Today’s commercial real estate market has broken with a long-standing pattern. The usual six- to eight-year boom-and-bust cycle had observers looking for a slowdown as early as 2016. But so far, rents have increased steadily as the inevitable market contraction keeps not happening.
In a new report, Savills Studley identified two factors that allow the market to keep chugging along. Landlords have used historically low interest rates to fund up-front concessions that help sustain higher rents, and tenants can afford to pay by fitting into smaller footprints.
According to the company’s 2018/2017 Effective Rent Index, Chicago’s negotiated gross rent increased by 0.3% to $50.49, while concessions jumped 6.6% to $129 per square foot. As a result, tenants’ effective rent declined 2.6% to $33.64.
Landlord concessions can include tenant improvement allowances, which tenants can apply toward design and construction costs when they sign or renew a lease, and free rent for a number of months.
“Landlords continue to take advantage of low interest rates to make capital investments in the form of upgraded amenities,” Robert Sevim, vice chairman and co-head of the Chicago region, tells GlobeSt.com. “Owners are also leveraging their buying power to build “ready-to-go” speculative suites for organizations that have immediate needs or don’t want to absorb all of the details associated with a new buildout, as well as to offer turnkey solutions minimizing risk to tenants.”

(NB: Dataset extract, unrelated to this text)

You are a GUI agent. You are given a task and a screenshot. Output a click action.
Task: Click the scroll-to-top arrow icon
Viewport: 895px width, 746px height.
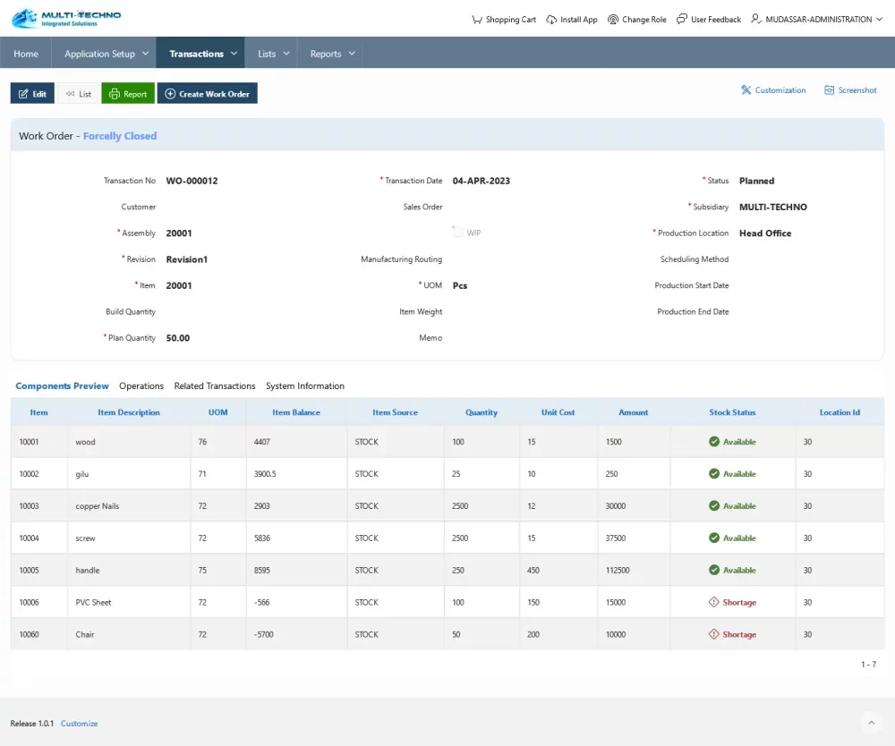pyautogui.click(x=870, y=723)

Those capital investments mean landlords don’t have to drop rental rates to attract new tenants or secure renewals. And In today’s healthy job market, potential recruits have the luxury of considering several options, and office users entice them with highly-amenitized spaces, making big concessions a must in many cases.
“Tenants are also taking advantage of access to low-cost capital and high TI allowances by re-thinking space to embrace open planning and collaborative concepts,” Sevim adds. “This may include a capital outlay to install and buildout new space, but overall run rates can be reduced by taking less square footage.”
Densification is a national trend and has had a significant impact on the amount of occupied office space in all markets. In Chicago, the amount of occupied space from 2010 – 2017, increased by 5.3%, but employment rose by 10.1%, Savills Studley says. Over the same time period, the amount of square footage occupied by employees decreased by 5.1%. The research also shows that Chicago’s current availability rate is 15.5%, but without densification the rate would be 10.4%.